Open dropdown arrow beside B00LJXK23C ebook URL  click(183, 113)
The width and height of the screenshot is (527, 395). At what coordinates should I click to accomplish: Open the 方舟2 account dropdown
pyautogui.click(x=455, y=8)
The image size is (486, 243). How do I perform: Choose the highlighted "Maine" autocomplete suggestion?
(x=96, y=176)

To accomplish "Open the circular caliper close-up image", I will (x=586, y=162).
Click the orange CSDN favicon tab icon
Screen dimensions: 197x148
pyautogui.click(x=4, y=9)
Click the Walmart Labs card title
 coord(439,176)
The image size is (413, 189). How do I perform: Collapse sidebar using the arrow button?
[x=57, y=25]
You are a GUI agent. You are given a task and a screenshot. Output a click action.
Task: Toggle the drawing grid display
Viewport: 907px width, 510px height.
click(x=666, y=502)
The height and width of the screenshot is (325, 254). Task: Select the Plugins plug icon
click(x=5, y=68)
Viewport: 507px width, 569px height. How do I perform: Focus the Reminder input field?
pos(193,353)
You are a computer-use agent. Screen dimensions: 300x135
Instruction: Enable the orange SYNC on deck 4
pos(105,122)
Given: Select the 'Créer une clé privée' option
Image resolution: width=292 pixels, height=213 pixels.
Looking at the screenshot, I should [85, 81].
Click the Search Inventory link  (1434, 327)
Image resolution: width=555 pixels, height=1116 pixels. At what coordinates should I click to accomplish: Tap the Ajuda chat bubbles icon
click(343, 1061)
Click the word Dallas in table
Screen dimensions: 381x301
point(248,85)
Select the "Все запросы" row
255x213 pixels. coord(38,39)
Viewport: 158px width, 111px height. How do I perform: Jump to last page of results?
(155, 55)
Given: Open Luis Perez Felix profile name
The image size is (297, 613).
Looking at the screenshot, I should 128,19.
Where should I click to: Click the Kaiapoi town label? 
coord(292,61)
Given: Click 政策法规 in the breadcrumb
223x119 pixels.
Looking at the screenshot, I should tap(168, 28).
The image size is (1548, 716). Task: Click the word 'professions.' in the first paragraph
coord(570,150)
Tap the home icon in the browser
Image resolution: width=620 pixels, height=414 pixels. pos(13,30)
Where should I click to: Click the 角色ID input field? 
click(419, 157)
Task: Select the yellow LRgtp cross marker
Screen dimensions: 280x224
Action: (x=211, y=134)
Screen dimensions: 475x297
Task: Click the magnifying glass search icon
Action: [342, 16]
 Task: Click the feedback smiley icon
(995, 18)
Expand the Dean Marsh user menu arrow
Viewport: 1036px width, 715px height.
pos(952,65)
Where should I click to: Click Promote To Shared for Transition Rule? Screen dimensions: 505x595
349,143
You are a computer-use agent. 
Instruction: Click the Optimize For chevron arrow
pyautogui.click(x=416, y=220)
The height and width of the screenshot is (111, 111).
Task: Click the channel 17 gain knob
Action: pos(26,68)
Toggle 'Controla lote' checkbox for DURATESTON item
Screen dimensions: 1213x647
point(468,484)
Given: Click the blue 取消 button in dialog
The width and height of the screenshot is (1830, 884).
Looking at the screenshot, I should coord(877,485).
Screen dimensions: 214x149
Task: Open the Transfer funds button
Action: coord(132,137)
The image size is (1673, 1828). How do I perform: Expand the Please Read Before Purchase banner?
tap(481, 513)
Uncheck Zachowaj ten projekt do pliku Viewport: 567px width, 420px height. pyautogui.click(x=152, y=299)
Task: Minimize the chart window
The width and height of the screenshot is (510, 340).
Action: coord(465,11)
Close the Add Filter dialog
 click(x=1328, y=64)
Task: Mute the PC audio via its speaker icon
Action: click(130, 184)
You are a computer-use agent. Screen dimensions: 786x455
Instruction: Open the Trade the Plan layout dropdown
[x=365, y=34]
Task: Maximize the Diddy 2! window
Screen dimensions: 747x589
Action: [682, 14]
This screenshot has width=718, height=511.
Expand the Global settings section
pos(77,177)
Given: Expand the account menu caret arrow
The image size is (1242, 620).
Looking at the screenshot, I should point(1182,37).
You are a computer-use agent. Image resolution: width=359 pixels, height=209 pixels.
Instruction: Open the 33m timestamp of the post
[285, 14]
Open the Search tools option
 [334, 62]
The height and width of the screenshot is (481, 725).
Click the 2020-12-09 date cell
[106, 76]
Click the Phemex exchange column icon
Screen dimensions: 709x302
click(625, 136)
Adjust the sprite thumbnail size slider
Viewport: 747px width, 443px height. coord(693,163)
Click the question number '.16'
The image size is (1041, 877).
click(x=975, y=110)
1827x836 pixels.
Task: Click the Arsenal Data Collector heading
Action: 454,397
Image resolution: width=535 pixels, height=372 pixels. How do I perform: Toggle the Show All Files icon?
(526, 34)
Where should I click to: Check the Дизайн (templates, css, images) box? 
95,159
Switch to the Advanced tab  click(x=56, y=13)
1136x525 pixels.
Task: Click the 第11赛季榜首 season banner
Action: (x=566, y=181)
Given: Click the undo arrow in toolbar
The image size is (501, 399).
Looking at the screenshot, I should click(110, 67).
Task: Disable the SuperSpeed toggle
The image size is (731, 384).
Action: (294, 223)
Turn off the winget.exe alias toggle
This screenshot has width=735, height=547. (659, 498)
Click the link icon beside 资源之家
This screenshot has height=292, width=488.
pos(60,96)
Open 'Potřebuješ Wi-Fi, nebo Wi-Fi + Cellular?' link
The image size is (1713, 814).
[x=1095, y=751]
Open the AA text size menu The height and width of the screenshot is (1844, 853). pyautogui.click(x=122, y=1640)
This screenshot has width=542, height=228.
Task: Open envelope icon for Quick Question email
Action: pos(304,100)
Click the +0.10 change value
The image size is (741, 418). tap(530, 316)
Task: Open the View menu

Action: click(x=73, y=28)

******

**Exercise brief:** Transcribe the whole listing exactly.

**Problem solution:**
Open dropdown arrow beside B00LJXK23C ebook URL  click(183, 113)
The width and height of the screenshot is (527, 395). At what coordinates should I click to accomplish: Open the 方舟2 account dropdown
pyautogui.click(x=455, y=8)
The image size is (486, 243). How do I perform: Choose the highlighted "Maine" autocomplete suggestion?
(x=96, y=176)

To accomplish "Open the circular caliper close-up image", I will (x=586, y=162).
Click the orange CSDN favicon tab icon
Screen dimensions: 197x148
pyautogui.click(x=4, y=9)
Click the Walmart Labs card title
 coord(439,176)
The image size is (413, 189). How do I perform: Collapse sidebar using the arrow button?
[x=57, y=25]
You are a GUI agent. You are given a task and a screenshot. Output a click action.
Task: Toggle the drawing grid display
Viewport: 907px width, 510px height.
click(x=666, y=502)
The height and width of the screenshot is (325, 254). Task: Select the Plugins plug icon
click(x=5, y=68)
Viewport: 507px width, 569px height. How do I perform: Focus the Reminder input field?
pos(193,353)
You are a computer-use agent. Screen dimensions: 300x135
Instruction: Enable the orange SYNC on deck 4
pos(105,122)
Given: Select the 'Créer une clé privée' option
Image resolution: width=292 pixels, height=213 pixels.
Looking at the screenshot, I should [85, 81].
Click the Search Inventory link  (1434, 327)
Image resolution: width=555 pixels, height=1116 pixels. At what coordinates should I click to accomplish: Tap the Ajuda chat bubbles icon
click(343, 1061)
Click the word Dallas in table
Screen dimensions: 381x301
point(248,85)
Select the "Все запросы" row
255x213 pixels. coord(38,39)
Viewport: 158px width, 111px height. How do I perform: Jump to last page of results?
(155, 55)
Given: Open Luis Perez Felix profile name
The image size is (297, 613).
Looking at the screenshot, I should 128,19.
Where should I click to: Click the Kaiapoi town label? 
coord(292,61)
Given: Click 政策法规 in the breadcrumb
223x119 pixels.
Looking at the screenshot, I should tap(168, 28).
The image size is (1548, 716). Task: Click the word 'professions.' in the first paragraph
coord(570,150)
Tap the home icon in the browser
Image resolution: width=620 pixels, height=414 pixels. pos(13,30)
Where should I click to: Click the 角色ID input field? 
click(419, 157)
Task: Select the yellow LRgtp cross marker
Screen dimensions: 280x224
Action: (x=211, y=134)
Screen dimensions: 475x297
Task: Click the magnifying glass search icon
Action: [342, 16]
 Task: Click the feedback smiley icon
(995, 18)
Expand the Dean Marsh user menu arrow
Viewport: 1036px width, 715px height.
pos(952,65)
Where should I click to: Click Promote To Shared for Transition Rule? Screen dimensions: 505x595
349,143
You are a computer-use agent. 
Instruction: Click the Optimize For chevron arrow
pyautogui.click(x=416, y=220)
The height and width of the screenshot is (111, 111).
Task: Click the channel 17 gain knob
Action: pos(26,68)
Toggle 'Controla lote' checkbox for DURATESTON item
Screen dimensions: 1213x647
point(468,484)
Given: Click the blue 取消 button in dialog
The width and height of the screenshot is (1830, 884).
Looking at the screenshot, I should coord(877,485).
Screen dimensions: 214x149
Task: Open the Transfer funds button
Action: coord(132,137)
The image size is (1673, 1828). How do I perform: Expand the Please Read Before Purchase banner?
tap(481, 513)
Uncheck Zachowaj ten projekt do pliku Viewport: 567px width, 420px height. pyautogui.click(x=152, y=299)
Task: Minimize the chart window
The width and height of the screenshot is (510, 340).
Action: coord(465,11)
Close the Add Filter dialog
 click(x=1328, y=64)
Task: Mute the PC audio via its speaker icon
Action: click(130, 184)
You are a computer-use agent. Screen dimensions: 786x455
Instruction: Open the Trade the Plan layout dropdown
[x=365, y=34]
Task: Maximize the Diddy 2! window
Screen dimensions: 747x589
Action: [682, 14]
This screenshot has width=718, height=511.
Expand the Global settings section
pos(77,177)
Given: Expand the account menu caret arrow
The image size is (1242, 620).
Looking at the screenshot, I should point(1182,37).
You are a computer-use agent. Image resolution: width=359 pixels, height=209 pixels.
Instruction: Open the 33m timestamp of the post
[285, 14]
Open the Search tools option
 [334, 62]
The height and width of the screenshot is (481, 725).
Click the 2020-12-09 date cell
[106, 76]
Click the Phemex exchange column icon
Screen dimensions: 709x302
click(625, 136)
Adjust the sprite thumbnail size slider
Viewport: 747px width, 443px height. coord(693,163)
Click the question number '.16'
The image size is (1041, 877).
click(x=975, y=110)
1827x836 pixels.
Task: Click the Arsenal Data Collector heading
Action: 454,397
Image resolution: width=535 pixels, height=372 pixels. How do I perform: Toggle the Show All Files icon?
(526, 34)
Where should I click to: Check the Дизайн (templates, css, images) box? 
95,159
Switch to the Advanced tab  click(x=56, y=13)
1136x525 pixels.
Task: Click the 第11赛季榜首 season banner
Action: (x=566, y=181)
Given: Click the undo arrow in toolbar
The image size is (501, 399).
Looking at the screenshot, I should click(110, 67).
Task: Disable the SuperSpeed toggle
The image size is (731, 384).
Action: (294, 223)
Turn off the winget.exe alias toggle
This screenshot has width=735, height=547. (659, 498)
Click the link icon beside 资源之家
This screenshot has height=292, width=488.
pos(60,96)
Open 'Potřebuješ Wi-Fi, nebo Wi-Fi + Cellular?' link
The image size is (1713, 814).
[x=1095, y=751]
Open the AA text size menu The height and width of the screenshot is (1844, 853). pyautogui.click(x=122, y=1640)
This screenshot has width=542, height=228.
Task: Open envelope icon for Quick Question email
Action: pos(304,100)
Click the +0.10 change value
The image size is (741, 418). tap(530, 316)
Task: Open the View menu

Action: click(x=73, y=28)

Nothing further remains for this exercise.